Task instructions – The records follow. Copy each one exactly.
START Records
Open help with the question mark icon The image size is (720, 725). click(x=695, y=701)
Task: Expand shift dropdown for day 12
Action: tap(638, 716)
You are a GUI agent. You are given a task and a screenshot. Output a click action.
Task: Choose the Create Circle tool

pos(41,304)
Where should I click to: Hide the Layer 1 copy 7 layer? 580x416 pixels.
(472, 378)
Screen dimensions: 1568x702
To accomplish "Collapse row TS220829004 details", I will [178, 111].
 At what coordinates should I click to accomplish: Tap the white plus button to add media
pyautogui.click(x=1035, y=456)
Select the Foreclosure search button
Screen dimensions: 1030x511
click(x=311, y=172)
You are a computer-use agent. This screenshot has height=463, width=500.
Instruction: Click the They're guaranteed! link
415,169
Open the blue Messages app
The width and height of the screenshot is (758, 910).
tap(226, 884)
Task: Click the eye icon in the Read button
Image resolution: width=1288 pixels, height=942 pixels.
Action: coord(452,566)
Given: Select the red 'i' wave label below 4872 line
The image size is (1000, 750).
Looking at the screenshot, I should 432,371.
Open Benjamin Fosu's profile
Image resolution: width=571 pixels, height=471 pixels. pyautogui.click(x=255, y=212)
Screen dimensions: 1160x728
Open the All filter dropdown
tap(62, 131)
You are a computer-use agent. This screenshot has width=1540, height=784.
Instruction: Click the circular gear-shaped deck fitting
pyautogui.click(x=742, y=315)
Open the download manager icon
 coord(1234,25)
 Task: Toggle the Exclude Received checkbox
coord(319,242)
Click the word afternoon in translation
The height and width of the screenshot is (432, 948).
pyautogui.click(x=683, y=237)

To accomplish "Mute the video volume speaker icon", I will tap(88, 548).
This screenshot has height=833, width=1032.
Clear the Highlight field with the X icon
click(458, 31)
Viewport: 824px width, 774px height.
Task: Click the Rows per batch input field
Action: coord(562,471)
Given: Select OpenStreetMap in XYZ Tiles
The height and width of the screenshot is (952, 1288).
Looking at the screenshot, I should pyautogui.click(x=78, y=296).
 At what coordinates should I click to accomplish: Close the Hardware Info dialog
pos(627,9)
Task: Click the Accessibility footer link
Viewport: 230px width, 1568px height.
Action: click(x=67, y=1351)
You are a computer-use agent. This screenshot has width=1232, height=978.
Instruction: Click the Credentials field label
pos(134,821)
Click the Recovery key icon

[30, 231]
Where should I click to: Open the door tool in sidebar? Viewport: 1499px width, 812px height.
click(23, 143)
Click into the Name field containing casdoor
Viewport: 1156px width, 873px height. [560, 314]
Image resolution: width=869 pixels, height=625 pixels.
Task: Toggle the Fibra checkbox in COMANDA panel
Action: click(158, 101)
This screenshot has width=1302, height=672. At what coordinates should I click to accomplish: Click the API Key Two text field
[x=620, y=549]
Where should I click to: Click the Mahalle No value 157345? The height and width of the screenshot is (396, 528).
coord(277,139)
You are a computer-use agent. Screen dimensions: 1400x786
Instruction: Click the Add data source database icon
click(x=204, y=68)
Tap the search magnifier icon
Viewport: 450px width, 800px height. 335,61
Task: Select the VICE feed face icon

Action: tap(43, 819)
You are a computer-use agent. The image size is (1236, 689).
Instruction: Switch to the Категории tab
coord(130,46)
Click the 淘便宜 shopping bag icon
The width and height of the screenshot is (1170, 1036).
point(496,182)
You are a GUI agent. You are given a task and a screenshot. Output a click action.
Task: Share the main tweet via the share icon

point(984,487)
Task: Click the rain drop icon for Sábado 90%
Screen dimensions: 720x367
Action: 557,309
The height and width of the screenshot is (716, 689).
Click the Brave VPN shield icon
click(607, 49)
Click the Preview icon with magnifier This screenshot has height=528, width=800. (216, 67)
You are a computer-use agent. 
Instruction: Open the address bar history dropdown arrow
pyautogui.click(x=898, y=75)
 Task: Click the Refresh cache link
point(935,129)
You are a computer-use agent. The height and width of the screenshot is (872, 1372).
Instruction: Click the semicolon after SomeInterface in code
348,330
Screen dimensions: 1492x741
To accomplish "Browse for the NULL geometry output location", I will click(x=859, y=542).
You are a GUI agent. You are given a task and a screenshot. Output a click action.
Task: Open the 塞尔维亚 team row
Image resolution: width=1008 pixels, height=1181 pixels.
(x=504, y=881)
END Records
Response box –
Open help with the question mark icon The image size is (720, 725). click(x=695, y=701)
Task: Expand shift dropdown for day 12
Action: tap(638, 716)
You are a GUI agent. You are given a task and a screenshot. Output a click action.
Task: Choose the Create Circle tool

pos(41,304)
Where should I click to: Hide the Layer 1 copy 7 layer? 580x416 pixels.
(472, 378)
Screen dimensions: 1568x702
To accomplish "Collapse row TS220829004 details", I will [178, 111].
 At what coordinates should I click to accomplish: Tap the white plus button to add media
pyautogui.click(x=1035, y=456)
Select the Foreclosure search button
Screen dimensions: 1030x511
click(x=311, y=172)
You are a computer-use agent. This screenshot has height=463, width=500.
Instruction: Click the They're guaranteed! link
415,169
Open the blue Messages app
The width and height of the screenshot is (758, 910).
tap(226, 884)
Task: Click the eye icon in the Read button
Image resolution: width=1288 pixels, height=942 pixels.
Action: coord(452,566)
Given: Select the red 'i' wave label below 4872 line
The image size is (1000, 750).
Looking at the screenshot, I should 432,371.
Open Benjamin Fosu's profile
Image resolution: width=571 pixels, height=471 pixels. pyautogui.click(x=255, y=212)
Screen dimensions: 1160x728
Open the All filter dropdown
tap(62, 131)
You are a computer-use agent. This screenshot has width=1540, height=784.
Instruction: Click the circular gear-shaped deck fitting
pyautogui.click(x=742, y=315)
Open the download manager icon
 coord(1234,25)
 Task: Toggle the Exclude Received checkbox
coord(319,242)
Click the word afternoon in translation
The height and width of the screenshot is (432, 948).
pyautogui.click(x=683, y=237)

To accomplish "Mute the video volume speaker icon", I will tap(88, 548).
This screenshot has height=833, width=1032.
Clear the Highlight field with the X icon
click(458, 31)
Viewport: 824px width, 774px height.
Task: Click the Rows per batch input field
Action: coord(562,471)
Given: Select OpenStreetMap in XYZ Tiles
The height and width of the screenshot is (952, 1288).
Looking at the screenshot, I should pyautogui.click(x=78, y=296).
 At what coordinates should I click to accomplish: Close the Hardware Info dialog
pos(627,9)
Task: Click the Accessibility footer link
Viewport: 230px width, 1568px height.
Action: click(x=67, y=1351)
You are a computer-use agent. This screenshot has width=1232, height=978.
Instruction: Click the Credentials field label
pos(134,821)
Click the Recovery key icon

[30, 231]
Where should I click to: Open the door tool in sidebar? Viewport: 1499px width, 812px height.
click(23, 143)
Click into the Name field containing casdoor
Viewport: 1156px width, 873px height. [560, 314]
Image resolution: width=869 pixels, height=625 pixels.
Task: Toggle the Fibra checkbox in COMANDA panel
Action: click(158, 101)
This screenshot has width=1302, height=672. At what coordinates should I click to accomplish: Click the API Key Two text field
[x=620, y=549]
Where should I click to: Click the Mahalle No value 157345? The height and width of the screenshot is (396, 528).
coord(277,139)
You are a computer-use agent. Screen dimensions: 1400x786
Instruction: Click the Add data source database icon
click(x=204, y=68)
Tap the search magnifier icon
Viewport: 450px width, 800px height. 335,61
Task: Select the VICE feed face icon

Action: tap(43, 819)
You are a computer-use agent. The image size is (1236, 689).
Instruction: Switch to the Категории tab
coord(130,46)
Click the 淘便宜 shopping bag icon
The width and height of the screenshot is (1170, 1036).
point(496,182)
You are a GUI agent. You are given a task and a screenshot. Output a click action.
Task: Share the main tweet via the share icon

point(984,487)
Task: Click the rain drop icon for Sábado 90%
Screen dimensions: 720x367
Action: 557,309
The height and width of the screenshot is (716, 689).
Click the Brave VPN shield icon
click(607, 49)
Click the Preview icon with magnifier This screenshot has height=528, width=800. (216, 67)
You are a computer-use agent. 
Instruction: Open the address bar history dropdown arrow
pyautogui.click(x=898, y=75)
 Task: Click the Refresh cache link
point(935,129)
You are a computer-use agent. The height and width of the screenshot is (872, 1372).
Instruction: Click the semicolon after SomeInterface in code
348,330
Screen dimensions: 1492x741
To accomplish "Browse for the NULL geometry output location", I will click(x=859, y=542).
You are a GUI agent. You are given a task and a screenshot. Output a click action.
Task: Open the 塞尔维亚 team row
Image resolution: width=1008 pixels, height=1181 pixels.
(x=504, y=881)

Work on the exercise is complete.